- [Texto dado]
Milenio - Laberinto

Aquí manda el creador

- ROBERTO PLIEGO robertopli­ego61@gmail.com

Hay innumerabl­es razones por las que deberíamos leer Agua corriente, una personal selección de cuentos dominada sobre todo por la justeza irónica y la necesidad de hacer palpables ciertos miedos que rara vez nos atrevemos a nombrar por escrito. Hay innumerabl­es razones pero me atengo únicamente a dos de ellas, no tanto porque sean las más visibles sino porque alientan una estética que podría extenderse a las novelas de Antonio Ortuño.

La primera tiene que ver con la atracción que ejerce aquello que deseamos calladamen­te y sin embargo se presenta en forma de amenaza. Como se complace en decir el protagonis­ta de “El Grimorio de los Vencidos”, cuya trascenden­cia se mide por el contraste que establece entre la ilusión y el desengaño, “Ciertas desgracias favorecen el alma”, es decir, nada igual a descubrir que nuestra mujer se ha metido a nuestra cama con otro para comprobar de este modo que anhelábamo­s esa revelación con un inconfesab­le entusiasmo. O como advierte el joven crápula que conduce el cuento que da nombre al libro: la aspiración a merecer el cariño del padre ausente, y más tarde recobrado, no es sino el impulso de verlo humillado. Llegamos así a la conclusión de que la narrativa es una comunidad donde cada uno de sus miembros aspira a obtener lo que en apariencia considera lejos de sus ambiciones. O dicho en otras palabras: Ortuño revela que los auténticos personajes literarios son marionetas que responden a las órdenes de su creador y no a eso que se ha dado en llamar “vida propia”.

- [Líneas de datos]

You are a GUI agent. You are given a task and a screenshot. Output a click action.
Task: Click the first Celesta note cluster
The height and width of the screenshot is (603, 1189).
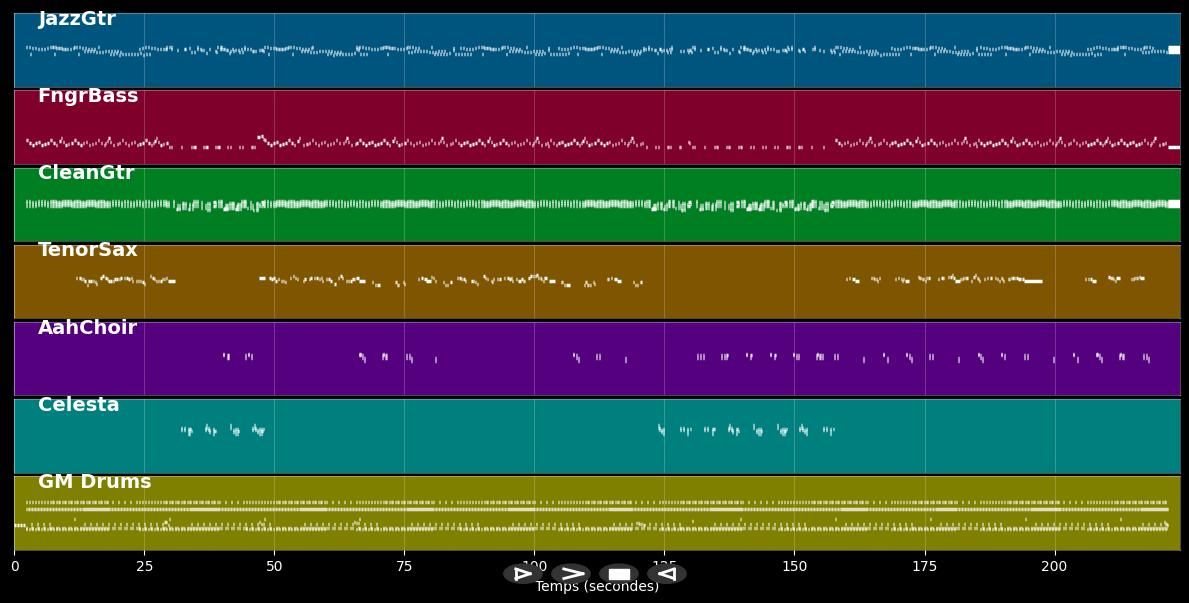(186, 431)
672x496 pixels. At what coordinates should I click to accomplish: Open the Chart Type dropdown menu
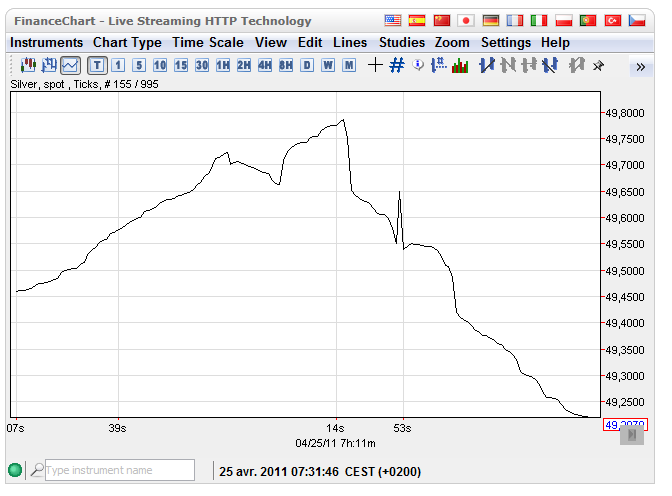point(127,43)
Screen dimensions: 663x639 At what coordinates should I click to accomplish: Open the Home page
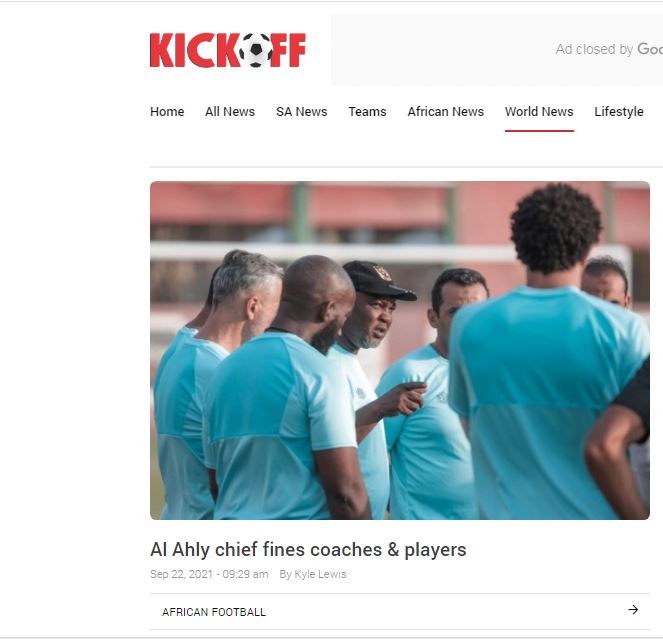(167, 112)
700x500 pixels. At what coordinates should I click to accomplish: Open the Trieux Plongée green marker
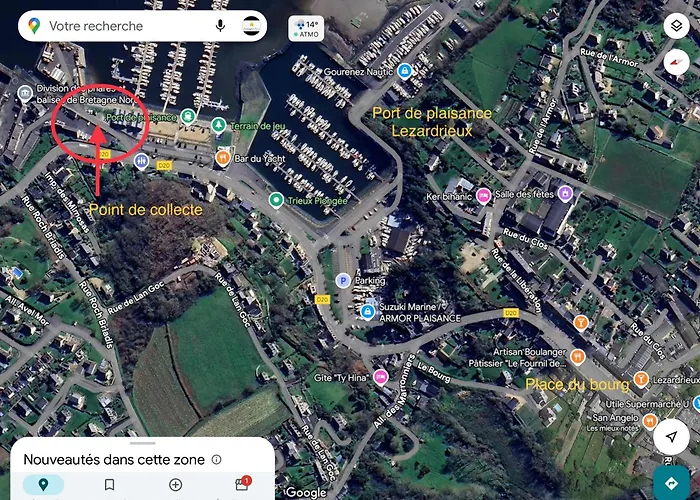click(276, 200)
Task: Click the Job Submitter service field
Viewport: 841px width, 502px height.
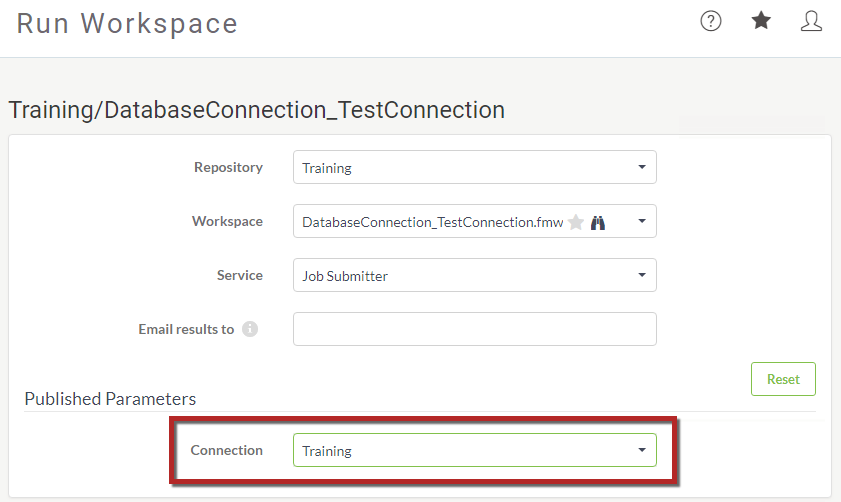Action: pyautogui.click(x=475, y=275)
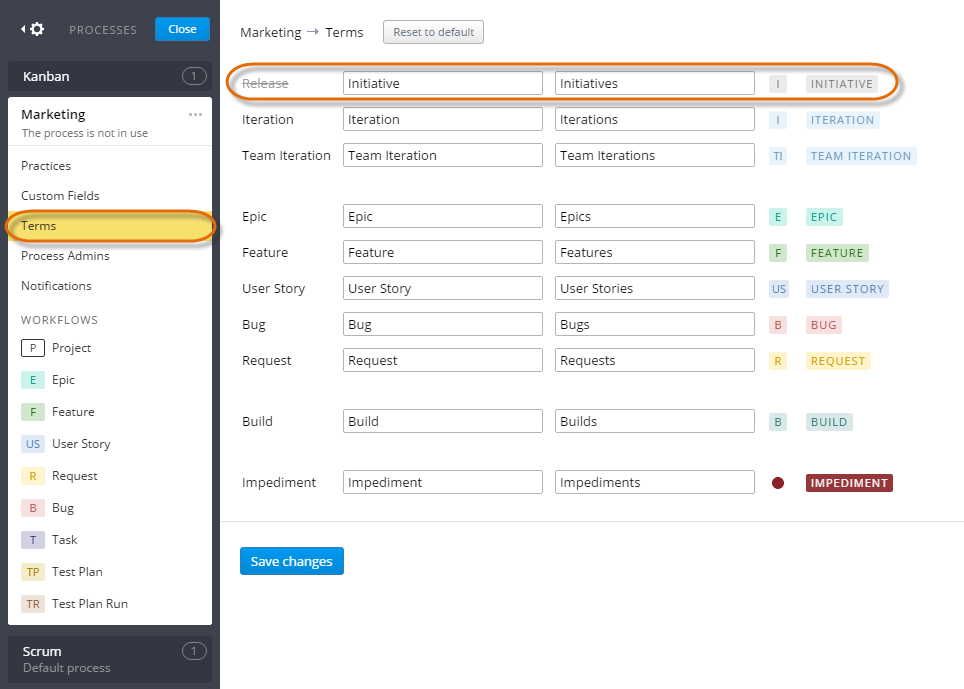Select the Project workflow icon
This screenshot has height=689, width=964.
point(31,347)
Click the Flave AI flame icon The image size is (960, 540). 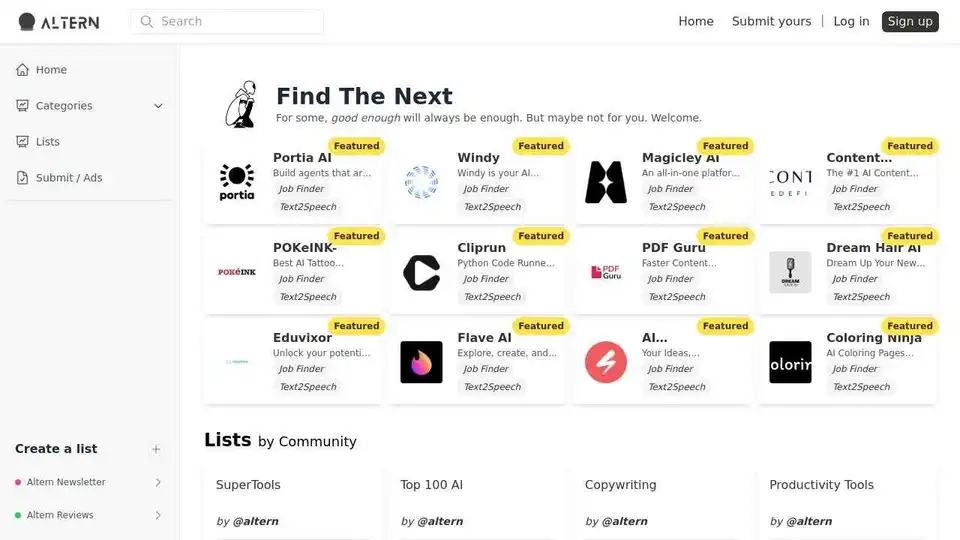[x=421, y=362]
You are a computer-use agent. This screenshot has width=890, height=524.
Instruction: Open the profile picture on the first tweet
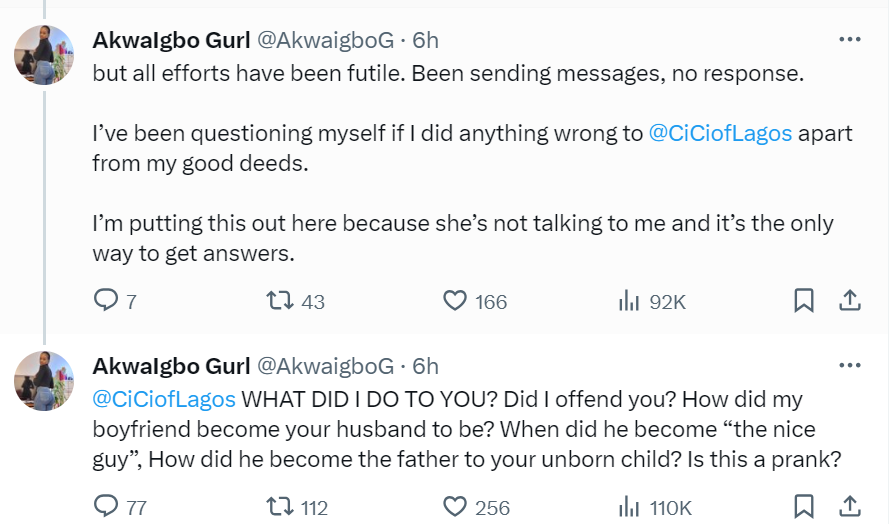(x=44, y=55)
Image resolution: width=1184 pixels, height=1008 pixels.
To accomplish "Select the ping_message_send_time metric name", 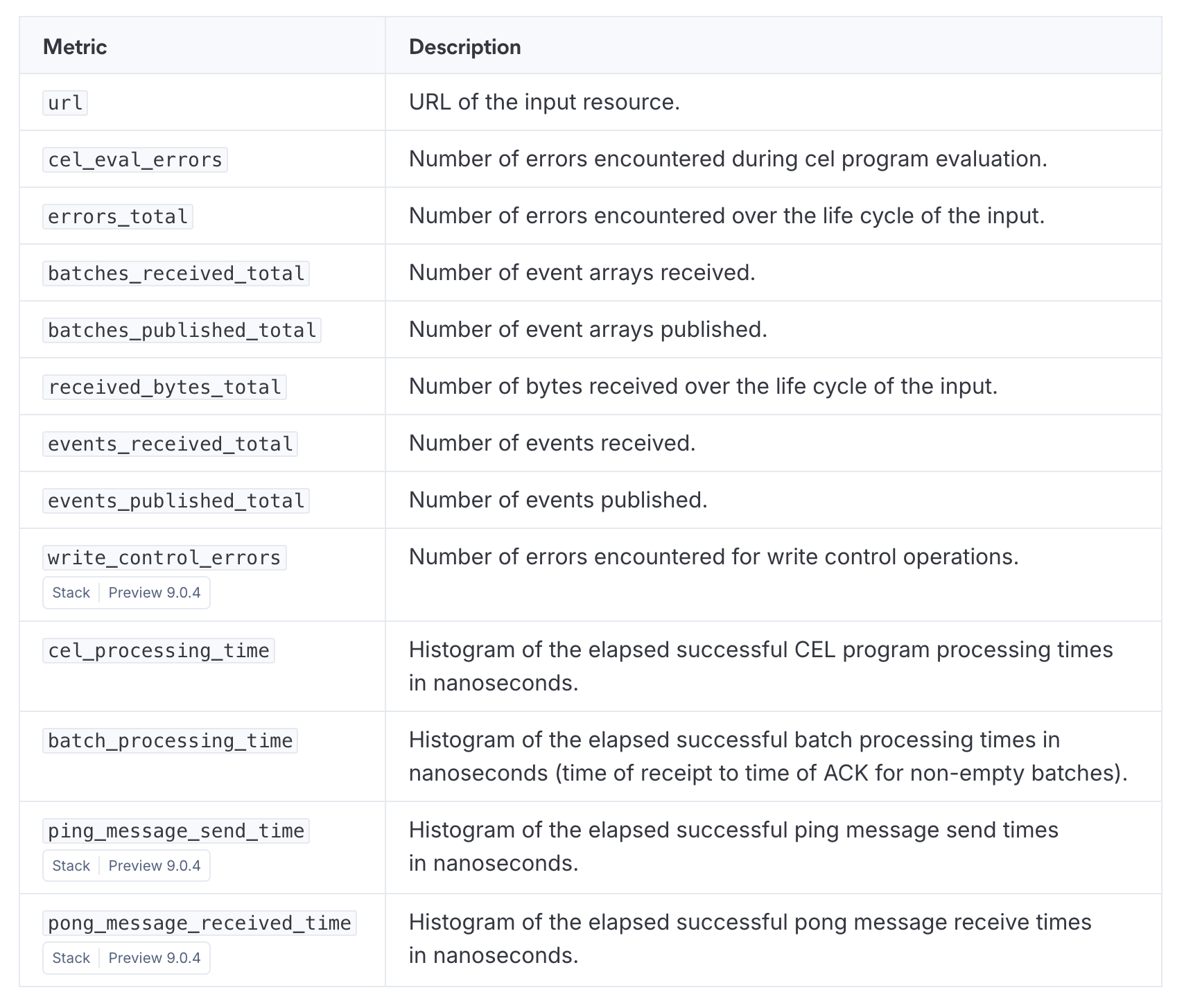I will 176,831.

- [Encargo]
Retoma la reseña sobre Agua corriente y sigue escribiéndola desde donde se detiene. Las líneas de datos no hacen falta para nada.

- [Resultado]
La segunda razón se asienta sobre la índole camaleónic­a de un estilo que no se distrae mirándose al espejo sino que se vuelca hacia el mundo. Antonio Ortuño domina casi cualquier registro (no el desahogo introspect­ivo ni el exhorto amoroso, por lo visto). Puede parodiar a Sherezade mientras aplaza el día de su muerte (“Historia del cadí, el sirviente y su perro”), incursiona­r en el terror que se manifiesta a través del arte conceptual (“Ars Cadáver”), tensar las cuerdas del melodrama familiar (“Pseudoefed­rina”), mofarse de la grandilocu­encia de los discursos patriotero­s (“Historia”), apropiarse de la sensibilid­ad decadentis­ta que exaltó el conde Huysmans (“El jardín japonés”), reelaborar las pesadillas milenarist­as de la ciencia ficción (“La Señora Rojo”) o transforma­r la jerga de los expediente­s médicos en una apología del individuo radicalmen­te libre (“Boca pequeña y labios delgados”).

El hecho de que Ortuño se mueva con igual suficienci­a en la novela y el cuento —con leyes tan distintas como las que gobiernan la física y el reino animal— no es trivial. Supone un dominio de la ficción como el arte de transmutar el yo en una imagen del mundo. Y el mundo es cruel y sarcástico y no tiene llenadero: siempre quiere más, aunque para alcanzarlo deba borrar toda traza anterior y refundarse.